[Extrait du texte]
• • • • •
Dans ce texte, je partage une peur qui me traverse parfois au détour de mes moments collectifs, en particulier quand ils sont faits avec des personnes que je connais.
Cette peur est fugace, étrange, et elle est restée longtemps diffuse avant que je la vois clairement, quoique hyper contractante quand elle passait.
Elle est surprenante et semble pourtant bien faire partie de ma structure de souffrance, même si j’ai du mal à la relier à mon vécu personnel.
Cette peur, c’est la peur d’être encensée, valorisée, par un groupe, pour être ensuite décrédibilisée, disqualifiée. Bref, bashée (du mot anglais bashing=dénigrement).
L’encensement, le bashing
C’est une peur qui m’évoque ce que l’on voit parfois dans les médias, l’encensement et l’admiration d’une personnalité publique pendant quelques années puis une décrédibilisation soudaine ensuite, le bashing. Ce qui me glace plus précisément, c’est l’apparente jouissance des bashers, associée à leur bonne conscience. J’y vois une manifestation du mental humain dans ses pires extrémités. Et c’est moche.
• • • • •
[Informations affichées]
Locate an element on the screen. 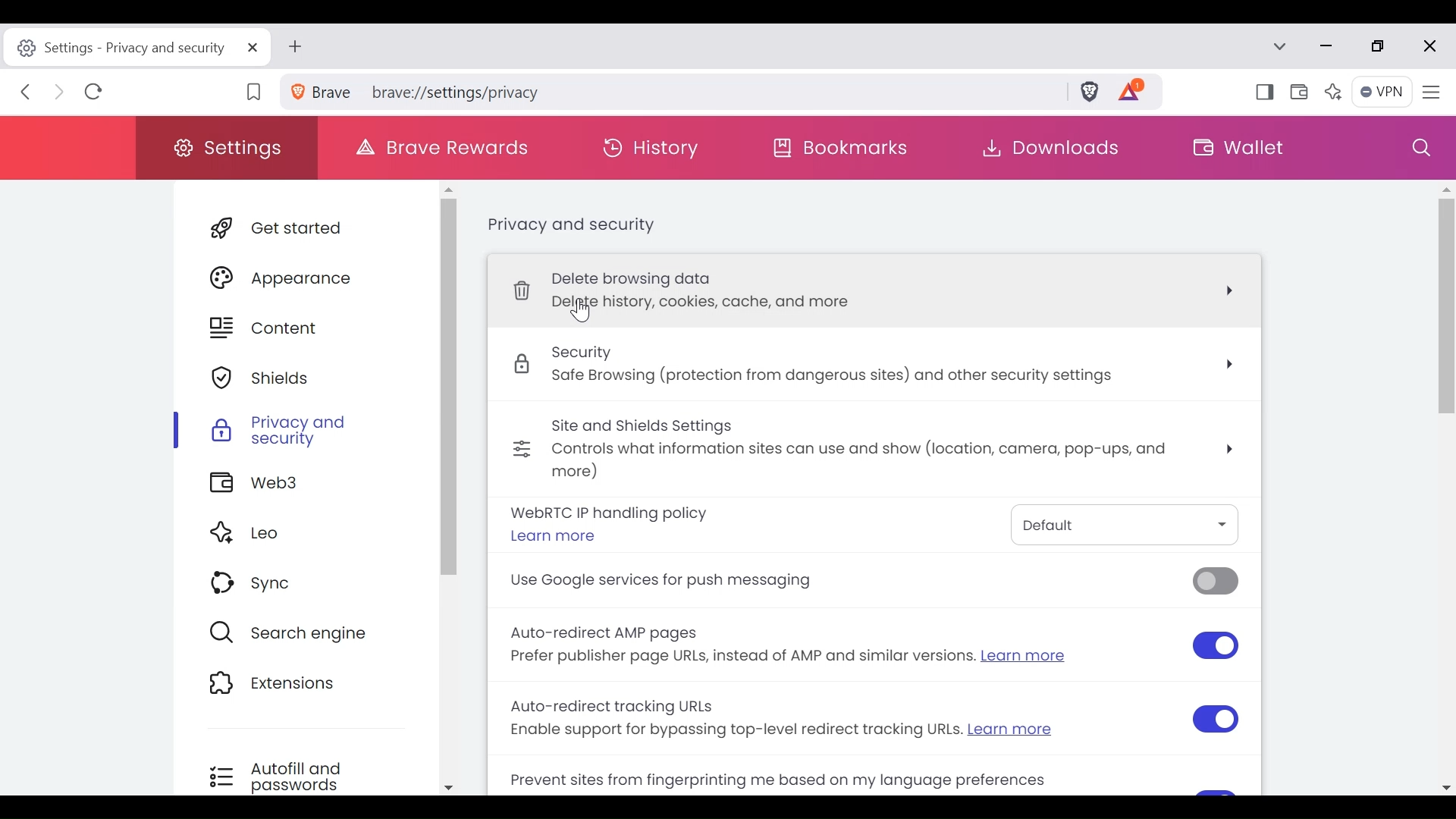  Leo is located at coordinates (301, 534).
• • • • •
[À faire]
Reprenez le texte sur la peur d'être encensée puis dénigrée par un groupe, à la suite de sa dernière phrase.

[Bonne réponse]
Cette peur ne fait pas écho avec mes expériences de vie. Je n’ai pas eu l’honneur de profiter d’un moment d’encensement collectif… pas plus que du bashing derrière. Ou alors de façon vague et à très petit niveau. Et pourtant, la vision est précise, et l’émotion aussi. C’est un mystère…
Cette peur est en tout cas tenace. À chaque fois qu’elle me traverse, c’est comme si je risquais à tout moment un retournement de situation. J’ai une contraction, une angoisse, une terreur même à appréhender la satisfaction dans les yeux des « basheurs » quand ils sont à l’œuvre de décrédibilisation de ce qui a été encensé avant. Dans un livre lu récemment, Le 4ème mur, le héros parle des massacres successifs vécus par le Liban, avec une femme et d’un enfant de sa famille décédé à cette occasion. Il compatit pour l’enfant décédé. La femme lui répond : l’horreur n’est pas dans l’enfant mort, mais dans le rire des massacreurs.
C’est un exemple extrême, mais qui correspond à la sensation intérieure que j’ai quand je pense aux basheurs. L’horreur est dans la jouissance et la complaisance avec soi-même.
C’est une vision étrange qui me vient quand je cherche en images la version la plus terrorisante. Je suis alors dans un grand état d’ouverture, avec une lumière autour de moi, un peu comme un enfant, dans une forme d’innocence. La lumière va vers le groupe, et elle est salie, moquée par les gens. Je suis exsangue et désespérée.
Au moment où je l’écris, j’en ressens la précision et l’évidence, l’émotion également. Mais décidément, rien ne la relie à ce que j’ai vécu. Est-ce mon l’imagination seulement ? Est-ce une vie antérieure ? Mystère.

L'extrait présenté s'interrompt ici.